OK, it's a movie. Anyway, Locklear is so desperate for a guy, she hooks up with the first loser who comes her way. When he predictably does her wrong, she packs up the family and moves.
This time, it's goodbye Wichita, hello Brooklyn. But when Mom threatens to take up with an oafish co-worker nice, but not Prince Charming material Duff creates an imaginary suitor who woos Locklear with flowers, poems and romantic Internet chit-chat. To figure out what the perfect man would say and do, she solicits advice from a friend's single uncle (Chris Noth, moving from Mr. Big to Mr. Perfect), who has no idea he's been enlisted to create a dream lover.

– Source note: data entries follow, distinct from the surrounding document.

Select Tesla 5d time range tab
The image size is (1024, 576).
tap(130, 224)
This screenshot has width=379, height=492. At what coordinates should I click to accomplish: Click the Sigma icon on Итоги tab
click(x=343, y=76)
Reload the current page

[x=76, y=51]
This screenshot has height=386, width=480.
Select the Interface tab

Director Mark Rosman has worked with his teen queen star on her "Lizzie McGuire" series and on "A Cinderella Story," so he knows what he's about: Hilary and more Hilary. However, the script sends one mixed message after another. What are we to feel about a woman who uses a parent-faculty meeting to place a public personals ad for herself as her child cringes, or who, well how else do you put this? seems pretty, um, easy. And what about a daughter who, pretending to be the Guy, ends up in a chat room romancing her own mother.
Physically, the two are a mismatch. Duff is round (not fat) and looks like the spawn of a Gabor sister. Locklear is stick-thin, more likely to have given birth to the anorexic Olsen twin.
However, they have a pleasant chemistry, leaping gracefully enough through the film's lumpy who's-the-parent-who's-the-child hoops. And "Queer Eye's" Carson Kressley is surprisingly effective as a fey bartender kinda like the old Tony Randall role in the Doris Day-Rock Hudson movies, but with the gay subtext front and center.